Une telle dynamique produit des organisations extrêmement riches et puissantes. L’existence de ces entreprises dominantes et indéboulonnables éloigne les sociétés de la démocratie et les oriente vers la ploutocratie. Leur poids économique leur confère un pouvoir excessif qui leur permet d’écraser ou de racheter des concurrents plus petits, d’opprimer leurs employés et les travailleurs indépendants, et de faire main basse sur la réglementation gouvernementale. En bref, la domination d’un petit nombre d’entreprises technologiques très puissantes éloigne les sociétés de l’idéal démocratique pour les rapprocher de la ploutocratie.
Outre les problèmes liés à la taille, les grandes entreprises technologiques riches en données menacent encore la démocratie en classant les utilisateurs dans des groupes d’affinité partageant les mêmes idées, et en formant des algorithmes sur des données comportementales granulaires pour recommander à des utilisateurs ciblés différentes nouvelles, opinions et informations erronées.

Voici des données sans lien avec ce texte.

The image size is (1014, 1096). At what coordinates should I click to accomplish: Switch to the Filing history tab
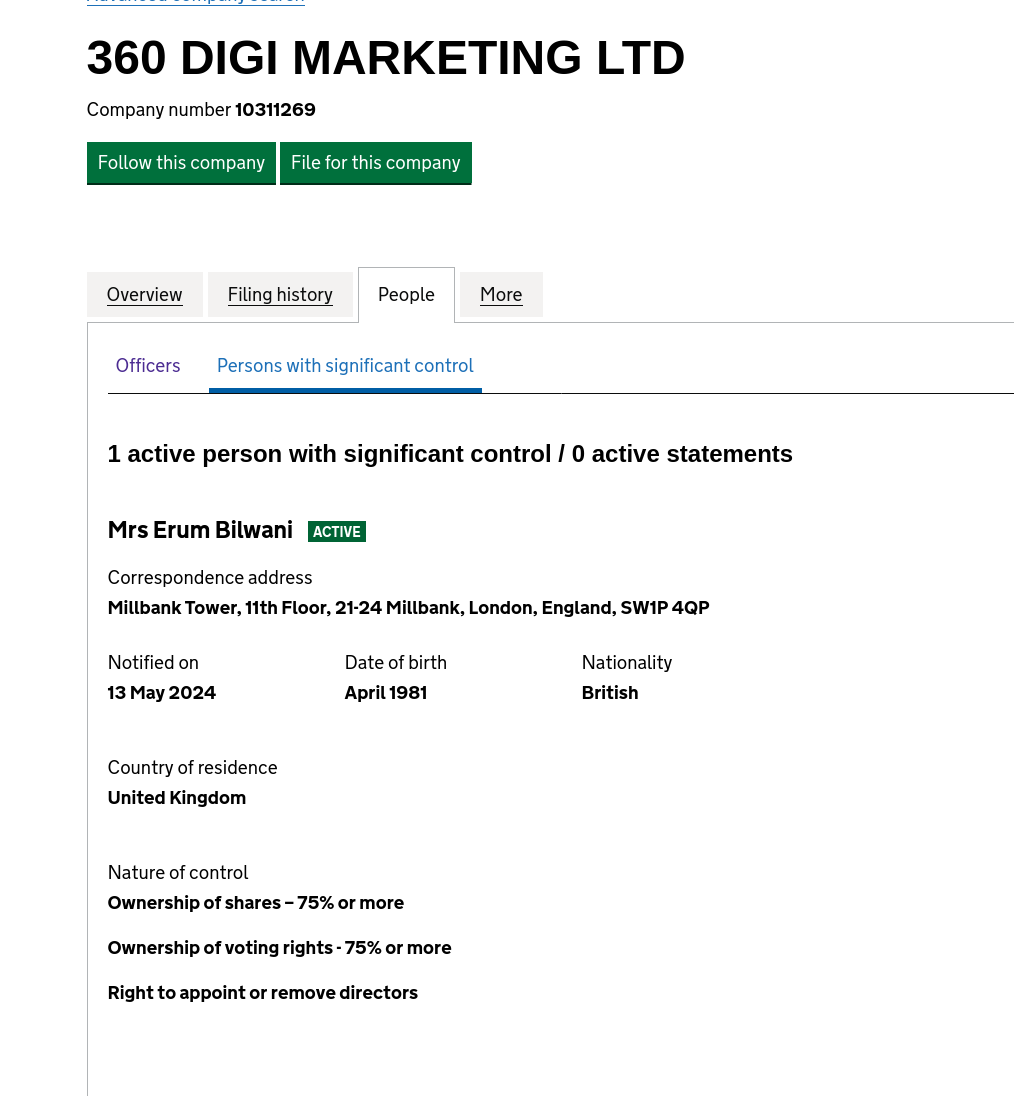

Ces algorithmes exploitent souvent les tendances psychologiques naturelles de l’homme, telles que le biais de confirmation, le biais de groupe et le rôle des émotions dans le jugement politique. Ces tactiques profitent aux entreprises en augmentant le temps d’écran des utilisateurs. Mais elles créent également de graves externalités négatives menaçant la démocratie, sous la forme d’un grand nombre de citoyens mal informés et polarisés. L’attentat du 6 janvier 2021 contre le capitole des États-Unis illustre de manière frappante la gravité de cette menace.
Au-delà des questions de taille, de pouvoir et de polarisation, l’existence d’un « panopticon numérique » entre les mains d’un petit nombre d’entreprises qui n’ont aucun compte à rendre à la démocratie est tout simplement un affront à la dignité humaine et à l’autodétermination. Dans sa configuration actuelle, la big tech sape directement certaines des valeurs humaines fondamentales que la démocratie est censée soutenir.
Sur une note plus encourageante, le travail de la ministre taïwanaise du numérique, Audrey Tang, montre que les technologies numériques et le big data peuvent être exploités de manière à rendre les démocraties plus, et non moins, démocratiques. La communauté g0v ("gov-zero") de Taiwan, composée de « hackers civiques » décentralisés, a créé des plates-formes ouvertes et populaires sur lesquelles diverses parties prenantes peuvent auto-organiser diverses utilisations des données, débattre de questions politiques et s’associer à des fonctionnaires pour améliorer les services publics. Cette approche « ascendante » est intrinsèquement démocratique : elle utilise des plateformes numériques pour permettre l’organisation collective, renforcer l’action des citoyens sur leurs données et leurs technologies, et accroître leur capacité à orienter les activités de leur gouvernement.